Give all the records again, with no alterations.

————

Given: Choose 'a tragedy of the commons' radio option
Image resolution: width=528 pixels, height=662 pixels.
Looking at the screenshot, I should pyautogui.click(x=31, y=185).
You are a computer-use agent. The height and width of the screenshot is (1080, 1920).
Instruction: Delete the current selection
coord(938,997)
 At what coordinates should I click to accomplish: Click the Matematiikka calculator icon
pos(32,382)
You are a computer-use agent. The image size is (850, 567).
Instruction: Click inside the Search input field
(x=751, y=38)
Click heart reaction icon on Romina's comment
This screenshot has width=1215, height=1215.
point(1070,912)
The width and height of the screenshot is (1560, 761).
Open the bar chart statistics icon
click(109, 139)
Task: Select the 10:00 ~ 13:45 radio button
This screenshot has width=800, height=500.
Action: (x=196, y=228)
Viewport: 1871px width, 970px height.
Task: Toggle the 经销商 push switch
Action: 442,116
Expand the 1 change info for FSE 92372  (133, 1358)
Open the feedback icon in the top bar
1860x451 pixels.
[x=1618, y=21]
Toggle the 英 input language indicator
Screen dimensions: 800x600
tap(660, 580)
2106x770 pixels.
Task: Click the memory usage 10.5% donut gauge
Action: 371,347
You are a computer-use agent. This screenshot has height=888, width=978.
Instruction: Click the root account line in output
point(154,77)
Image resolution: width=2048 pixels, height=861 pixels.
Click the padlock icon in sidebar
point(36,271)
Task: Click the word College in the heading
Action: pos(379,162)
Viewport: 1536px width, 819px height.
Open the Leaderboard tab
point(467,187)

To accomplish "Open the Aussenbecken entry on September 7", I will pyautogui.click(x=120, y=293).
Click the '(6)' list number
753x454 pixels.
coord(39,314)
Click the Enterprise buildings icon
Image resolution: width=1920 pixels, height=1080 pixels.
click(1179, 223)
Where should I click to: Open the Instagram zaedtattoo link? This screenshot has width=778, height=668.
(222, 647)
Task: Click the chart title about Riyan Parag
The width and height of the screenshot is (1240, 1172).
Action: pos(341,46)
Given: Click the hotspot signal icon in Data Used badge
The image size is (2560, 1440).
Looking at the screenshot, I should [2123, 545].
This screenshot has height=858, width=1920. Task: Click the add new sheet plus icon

————

» SOLUTION FOR THIS EXERCISE:
Given: Choose 'a tragedy of the commons' radio option
Image resolution: width=528 pixels, height=662 pixels.
Looking at the screenshot, I should pyautogui.click(x=31, y=185).
You are a computer-use agent. The height and width of the screenshot is (1080, 1920).
Instruction: Delete the current selection
coord(938,997)
 At what coordinates should I click to accomplish: Click the Matematiikka calculator icon
pos(32,382)
You are a computer-use agent. The image size is (850, 567).
Instruction: Click inside the Search input field
(x=751, y=38)
Click heart reaction icon on Romina's comment
This screenshot has width=1215, height=1215.
point(1070,912)
The width and height of the screenshot is (1560, 761).
Open the bar chart statistics icon
click(109, 139)
Task: Select the 10:00 ~ 13:45 radio button
This screenshot has width=800, height=500.
Action: (x=196, y=228)
Viewport: 1871px width, 970px height.
Task: Toggle the 经销商 push switch
Action: 442,116
Expand the 1 change info for FSE 92372  (133, 1358)
Open the feedback icon in the top bar
1860x451 pixels.
[x=1618, y=21]
Toggle the 英 input language indicator
Screen dimensions: 800x600
tap(660, 580)
2106x770 pixels.
Task: Click the memory usage 10.5% donut gauge
Action: 371,347
You are a computer-use agent. This screenshot has height=888, width=978.
Instruction: Click the root account line in output
point(154,77)
Image resolution: width=2048 pixels, height=861 pixels.
Click the padlock icon in sidebar
point(36,271)
Task: Click the word College in the heading
Action: pos(379,162)
Viewport: 1536px width, 819px height.
Open the Leaderboard tab
point(467,187)

To accomplish "Open the Aussenbecken entry on September 7", I will pyautogui.click(x=120, y=293).
Click the '(6)' list number
753x454 pixels.
coord(39,314)
Click the Enterprise buildings icon
Image resolution: width=1920 pixels, height=1080 pixels.
click(1179, 223)
Where should I click to: Open the Instagram zaedtattoo link? This screenshot has width=778, height=668.
(222, 647)
Task: Click the chart title about Riyan Parag
The width and height of the screenshot is (1240, 1172).
Action: pos(341,46)
Given: Click the hotspot signal icon in Data Used badge
The image size is (2560, 1440).
Looking at the screenshot, I should [2123, 545].
This screenshot has height=858, width=1920. Task: Click the add new sheet plus icon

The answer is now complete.